EXERCISE
Your answer should be the lines below from the one with "For every named" to the one with "Press Releases (238, 25)", both included, given again exactly and with nothing added.

SOURCE MATERIAL
[Start of section]

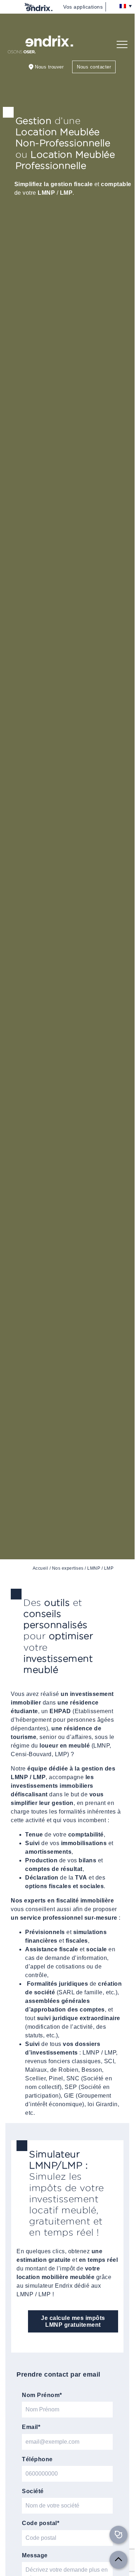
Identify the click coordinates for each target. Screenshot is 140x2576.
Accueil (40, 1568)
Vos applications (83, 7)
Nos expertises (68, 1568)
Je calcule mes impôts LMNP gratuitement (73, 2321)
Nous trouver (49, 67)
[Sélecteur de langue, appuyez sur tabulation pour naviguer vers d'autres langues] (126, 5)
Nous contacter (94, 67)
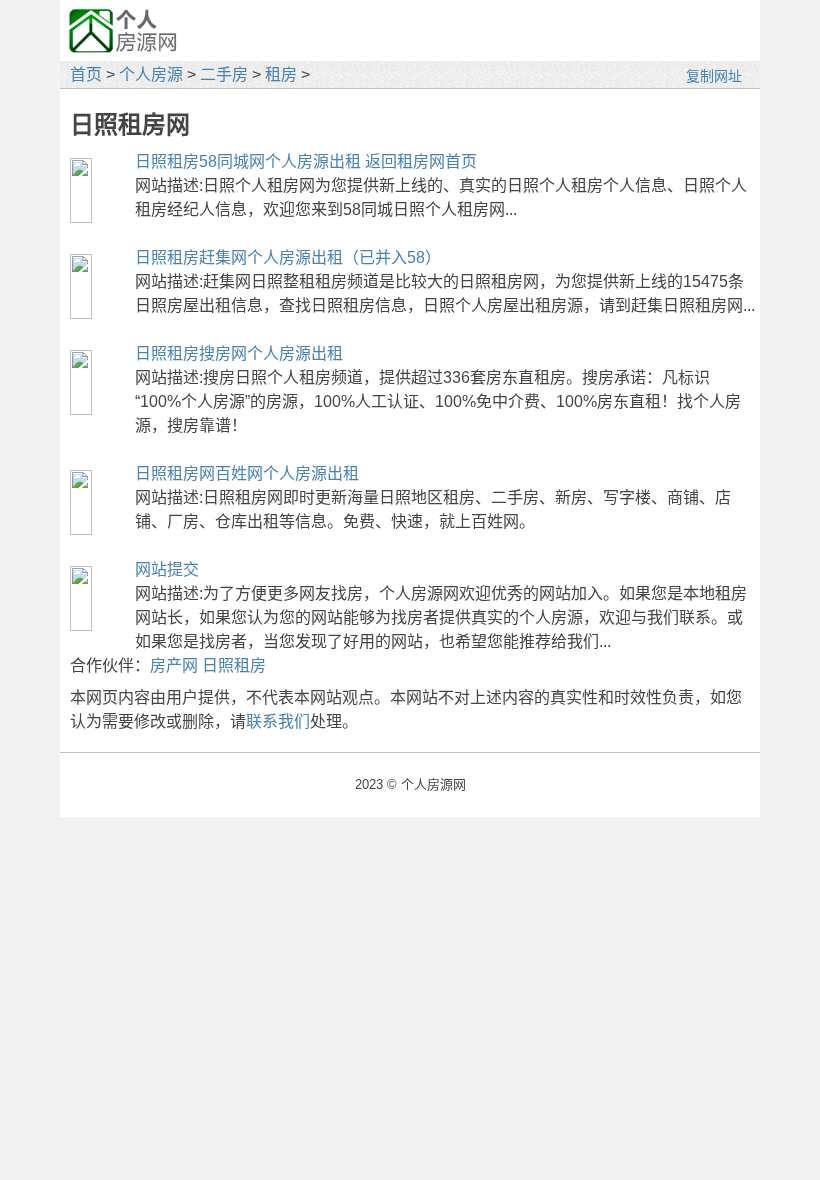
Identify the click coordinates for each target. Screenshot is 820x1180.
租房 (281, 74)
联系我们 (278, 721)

[End of section]
[Start of section]

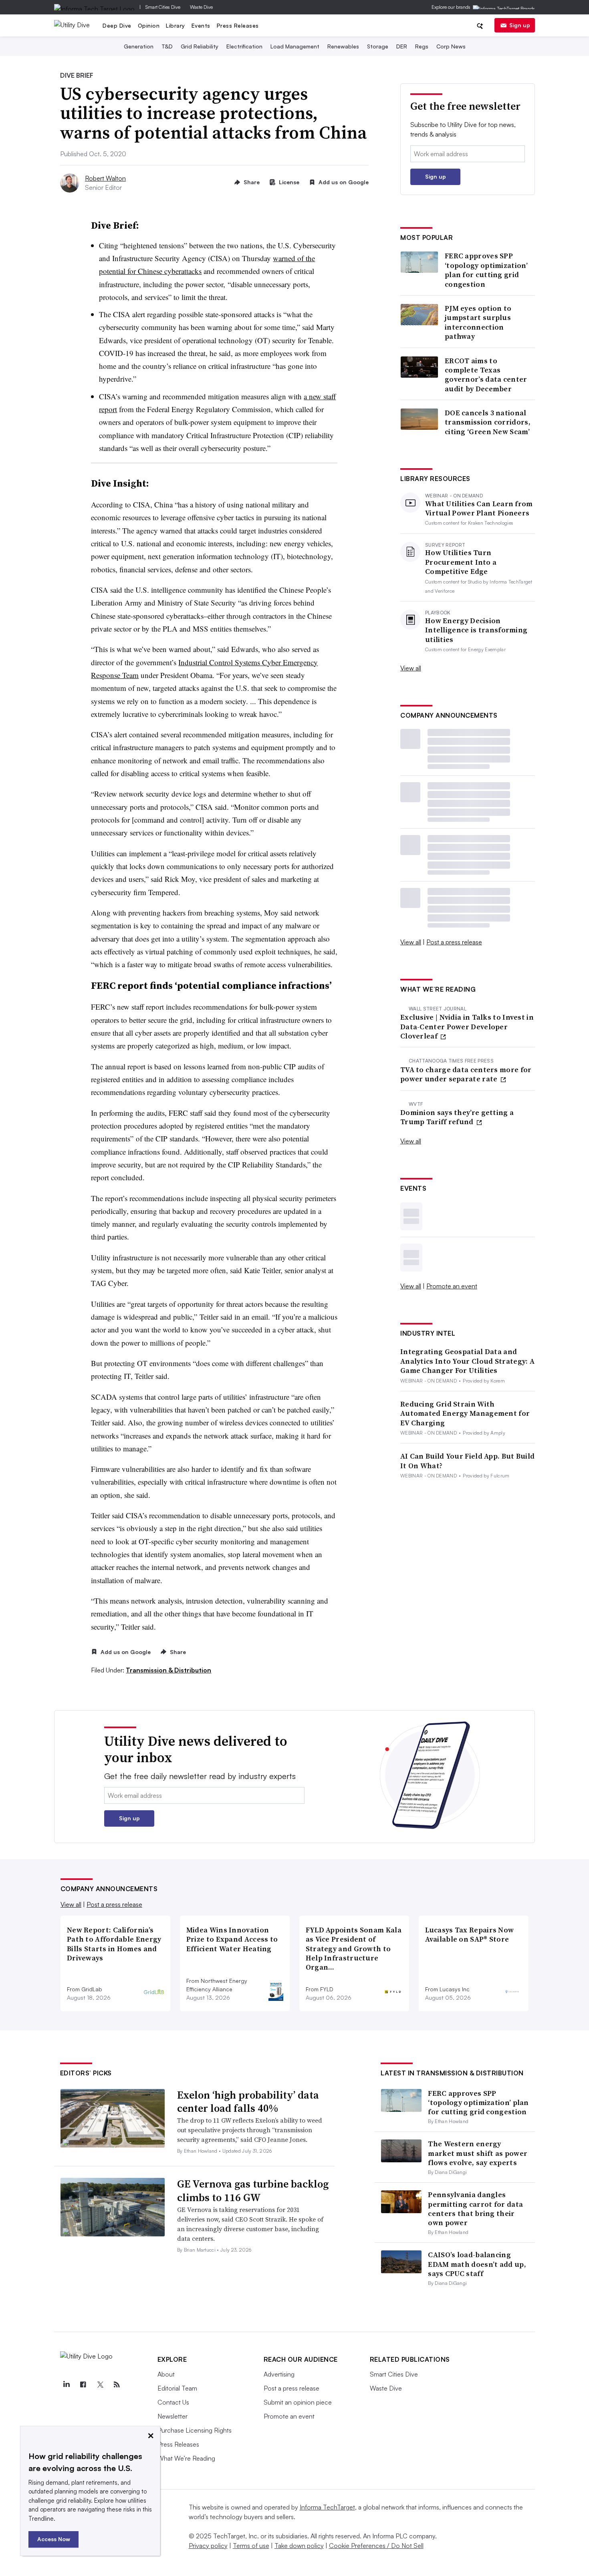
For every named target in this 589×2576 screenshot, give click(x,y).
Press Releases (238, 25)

[End of section]

OUTPUT OF THE EXERCISE
For every named target in this 589×2576 screenshot, give click(x,y).
Press Releases (238, 25)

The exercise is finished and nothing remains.